Rotten Log, The (PCEC)
Many things depend on dead trees for food, shelter and/or nesting sites. Rotting logs also add nutrients to the soil for plant growth.
5 and up
Indoor or outdoor classroom
Potlatch Conservation Education Center at Cook’s Lake, Casscoe
Education Program Coordinator, 870-241-3373
One to two hours
Suggested Number of Participants:
20 - 25
One adult supervisor per 10 students; outdoor activities, weather permitting.
- Observe organisms living on a rotting log.
- Explain how the organisms interact with the log.

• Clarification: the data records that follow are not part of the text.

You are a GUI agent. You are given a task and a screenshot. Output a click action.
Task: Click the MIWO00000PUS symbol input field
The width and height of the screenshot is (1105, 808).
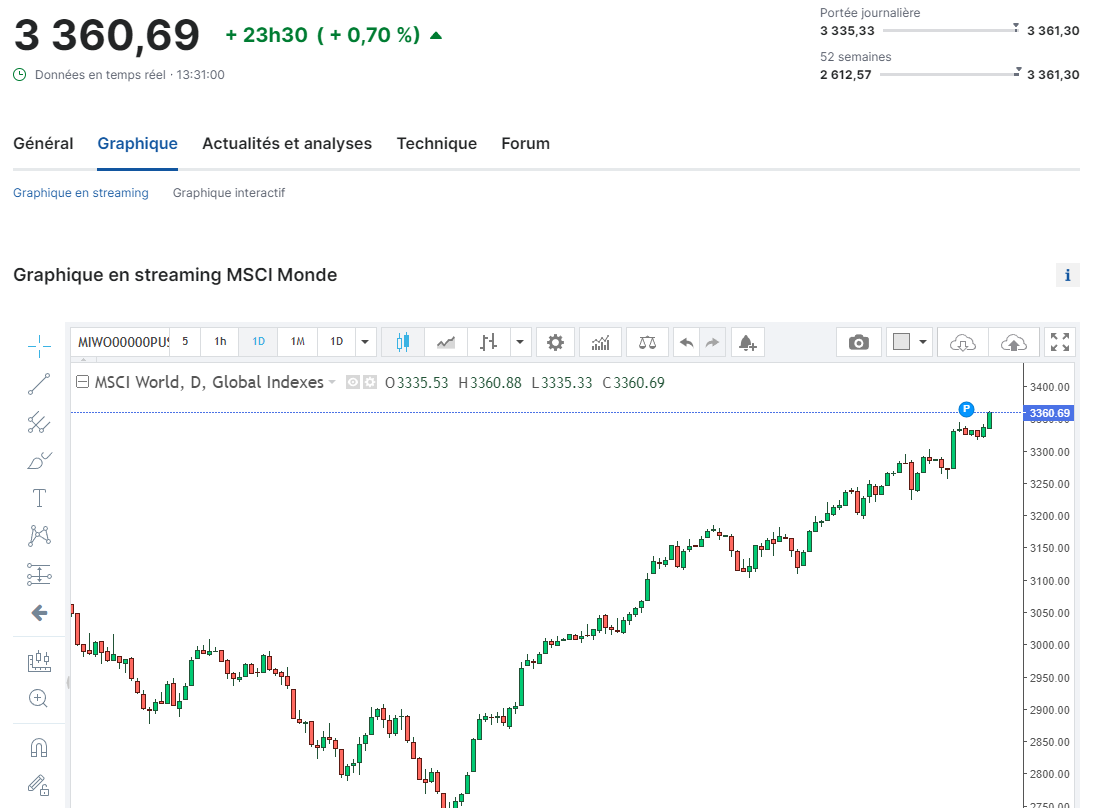point(122,342)
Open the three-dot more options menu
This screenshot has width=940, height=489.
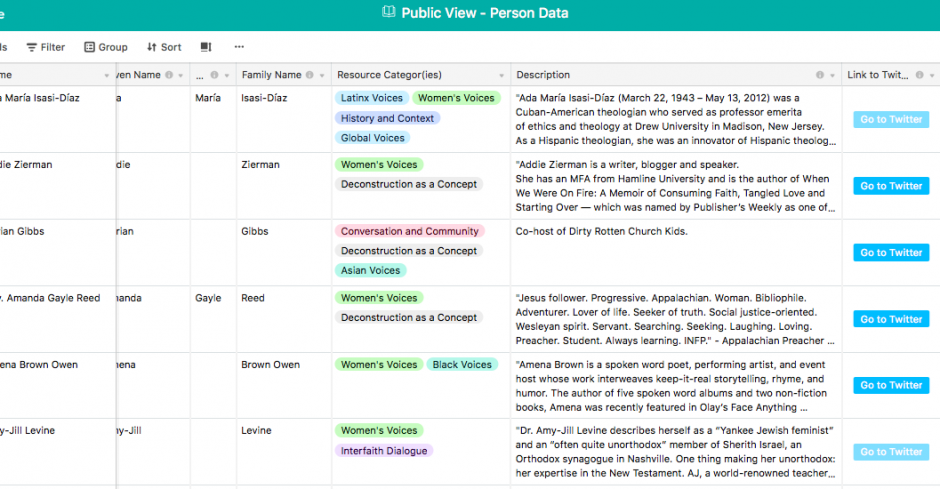(x=239, y=47)
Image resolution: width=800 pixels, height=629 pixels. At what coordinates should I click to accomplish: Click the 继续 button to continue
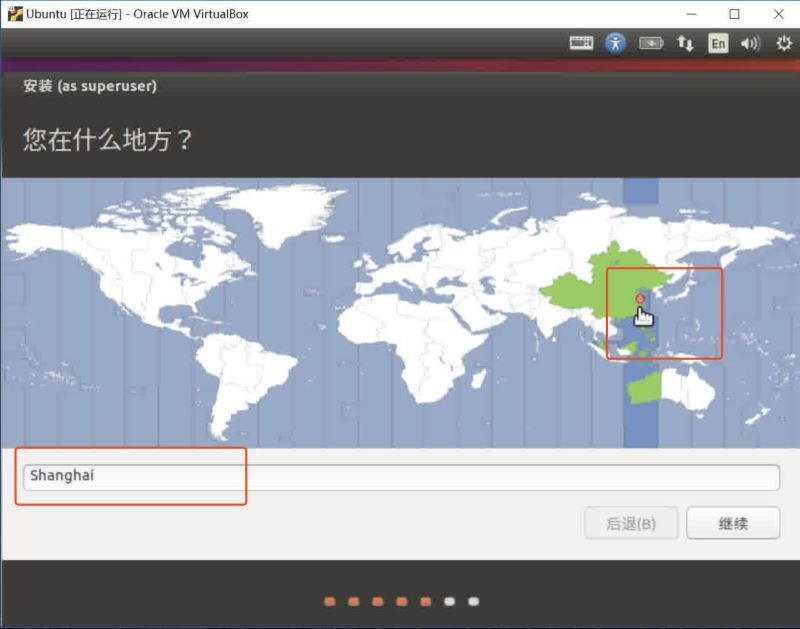[734, 523]
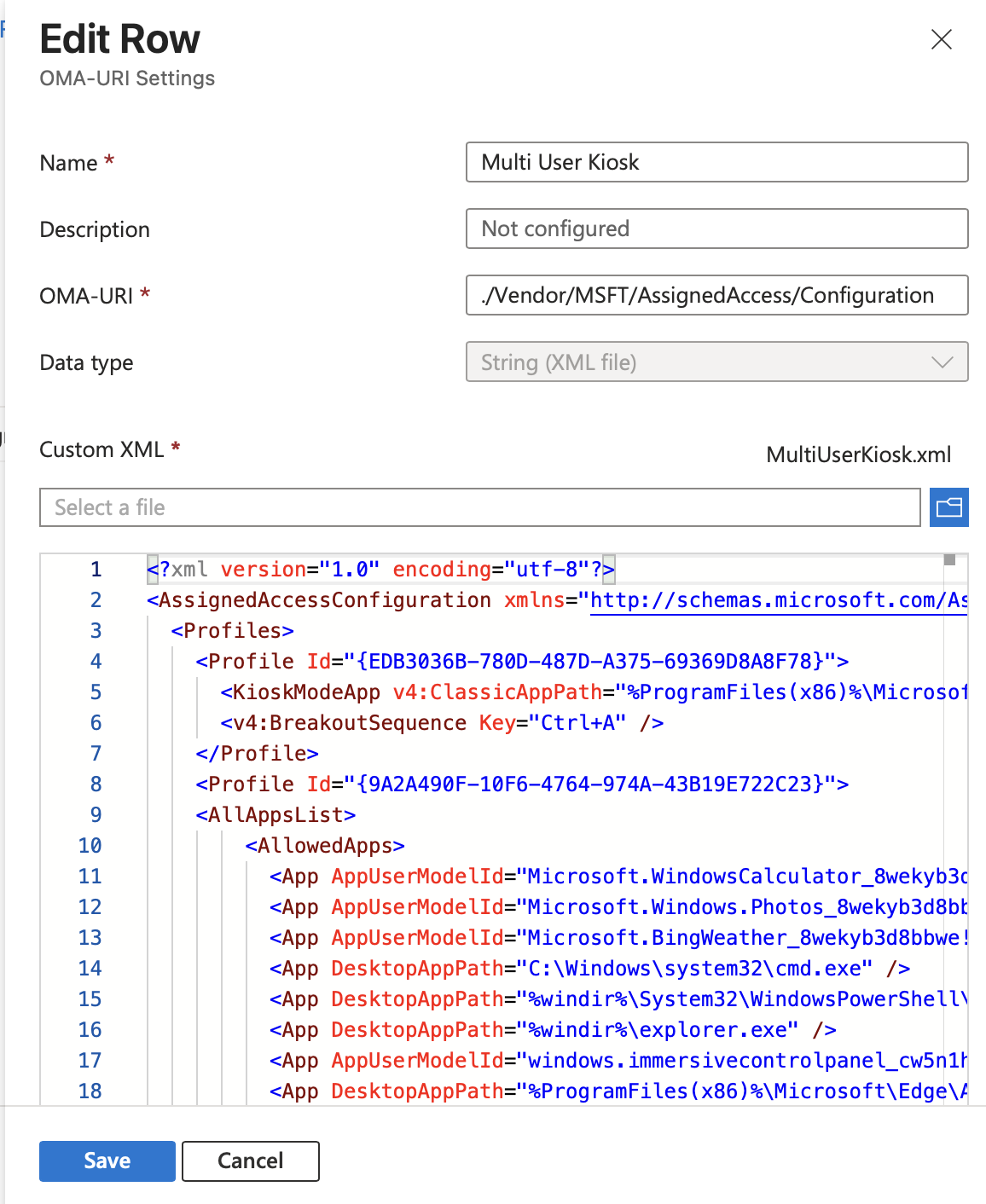Screen dimensions: 986x1204
Task: Click the Cancel button
Action: [251, 1161]
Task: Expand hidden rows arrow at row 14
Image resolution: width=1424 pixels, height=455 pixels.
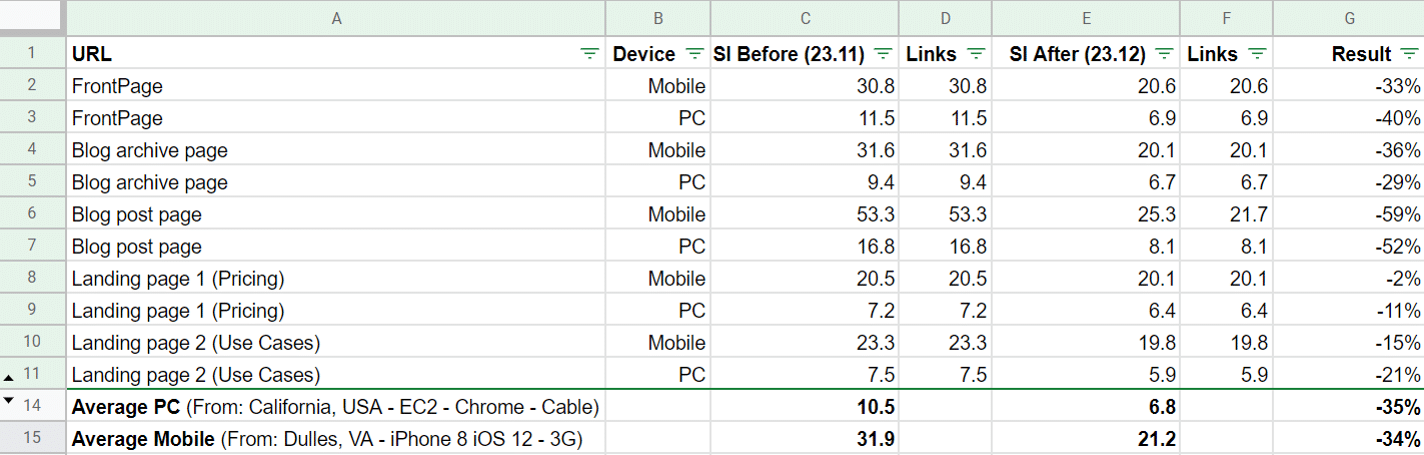Action: (10, 401)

*See glossary for definations
Jars with lids
Pencils and paper
As a tree grows, it collects minerals and other nutrients from the soil and air to make new bark, roots, leaves, twigs and wood. When the tree dies, it decomposes and nutrients are released back into the soil.
- Examine a rotting log.
- Divide into groups of three to four.
- Give each group magnifying glasses (one per person if possible), four or five “bug” boxes or jars with lids, a pencil, markers or crayons, one or two sheets of paper, a clipboard and field guides (insects, spiders, reptiles and amphibians).
- Note: Before taking them out, set safety guidelines such as avoid placing their hands into dark holes, releasing all animals after observing and sketching them and replacing the log in its original position after examining it.)
- Have the participants find at least one creature from the top of the log, under the bark and underneath the log or on the ground nearby.
- Have participants use blank paper to draw the plants, animals and fungi they find and write down where on the log they found each one. Release the organisms back into the area where they were found. Handle organisms gently to avoid injury.
- Go back inside and have each group explain what they found, where they found it, and how the organisms they found benefit from the decaying log. Use identification keys, when available.
(Adapted from “A Guide to Environmental Education for National Wildlife Refuges and Fish Hatcheries in the Southeast Region,” produced by the U.S. Fish and Wildlife Service, Region 4, Atlanta, Georgia.)
Return to the classroom with their specimens, place them under dissecting scopes and, using keys provided, identify what they have collected.
- What did you expect to find in a rotting log?
- What did you actually find?
- How did what you found in the fallen log help return nutrients to the soil?
- Make a food chain/web using animals you found. (You may have to add some to complete your chain/web.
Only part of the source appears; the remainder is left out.